NOTE this encapsulation will automatically run be
zync sync
once we add this capability.
To illustrate the steps here, you can manually load this data into "staging" using:
zed load -use staging@main demo/staging-1.zson
Next suppose new data arrives that complete the pending one. Load it with:
zed load -use raw@main demo/consume-2.zson
Now, suppose zync restarts in this sitaution. Here are the steps needed to merge the new transaction into "staging".
First, we need to find the current cursor stored in "staging":
zed query "from staging | is(<cursor>) | max(seqno)"
{max:2}
Ok, it's '2'. Now we get all the transaction data from "raw" greater than 2 and we get:
{seqno:2,kafka:{topic:"order",offset:2},value:{txn:10001,done:false,row:{customer:"bob",product:"burrito",qty:1}}}
{seqno:3,kafka:{topic:"menu",offset:1},value:{txn:10000,done:true,row:{product:"taco",price:1.99}}}
{seqno:4,kafka:{topic:"menu",offset:2},value:{txn:10001,done:true,row:{product:"burrito",price:5.99}}}
Note that seqno 3 has already been processed. We can get a list of sequence numbers already processed from "staging", e.g.,
zed query "from staging | not is(<cursor>) | seqno >= 2 | cut seqno"

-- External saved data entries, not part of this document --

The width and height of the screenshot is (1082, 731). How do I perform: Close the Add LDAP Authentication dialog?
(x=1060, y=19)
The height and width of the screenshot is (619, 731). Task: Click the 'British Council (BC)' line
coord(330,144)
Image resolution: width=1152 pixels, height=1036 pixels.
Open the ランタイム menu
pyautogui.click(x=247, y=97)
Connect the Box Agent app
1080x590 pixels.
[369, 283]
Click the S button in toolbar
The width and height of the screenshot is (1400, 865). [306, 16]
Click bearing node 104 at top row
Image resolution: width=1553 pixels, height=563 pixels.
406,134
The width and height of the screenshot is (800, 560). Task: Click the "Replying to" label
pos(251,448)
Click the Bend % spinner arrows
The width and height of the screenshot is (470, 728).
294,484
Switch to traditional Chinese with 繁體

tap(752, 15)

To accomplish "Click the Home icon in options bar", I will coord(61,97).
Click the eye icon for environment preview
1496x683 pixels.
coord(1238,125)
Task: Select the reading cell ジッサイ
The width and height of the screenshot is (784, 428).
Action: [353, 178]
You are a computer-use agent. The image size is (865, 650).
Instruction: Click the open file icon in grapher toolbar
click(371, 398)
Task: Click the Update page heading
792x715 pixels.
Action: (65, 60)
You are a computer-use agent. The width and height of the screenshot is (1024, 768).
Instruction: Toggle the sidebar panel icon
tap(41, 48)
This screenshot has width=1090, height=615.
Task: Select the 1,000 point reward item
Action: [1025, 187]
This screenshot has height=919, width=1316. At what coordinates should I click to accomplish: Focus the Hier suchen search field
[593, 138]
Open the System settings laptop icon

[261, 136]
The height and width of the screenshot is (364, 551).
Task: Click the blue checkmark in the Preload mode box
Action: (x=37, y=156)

and we can do an anti join with the "raw" transactions to get just the records
that we want to process. We'll put this in demo/update.zed
:
from (
pool raw => seqno >= 2 | sort seqno
pool staging => not is(<cursor>) | seqno >= 2 | cut seqno | sort seqno
)
| anti join on seqno=seqno
Run this with
zed query -I demo/update.zed
And we get exactly the records for the pending transaction:
{seqno:2,kafka:{topic:"order",offset:2},value:{txn:10001,done:false,row:{customer:"bob",product:"burrito",qty:1}}}
{seqno:4,kafka:{topic:"menu",offset:2},value:{txn:10001,done:true,row:{product:"burrito",price:5.99}}}
Now we can put together the anti-join step with the ETL step in demo/update-etl.zed
:
zed query -I demo/update-etl.zed
{customerID:2,menuID:100,qty:1,total:5.99}
zync sync
would then generate this update for "staging"
{
seqno:4,
kafka:{topic:"order",offset:2},
row:{customerID:2,menuID:100,qty:1,total:5.99}
}
{seqno:4}(=cursor)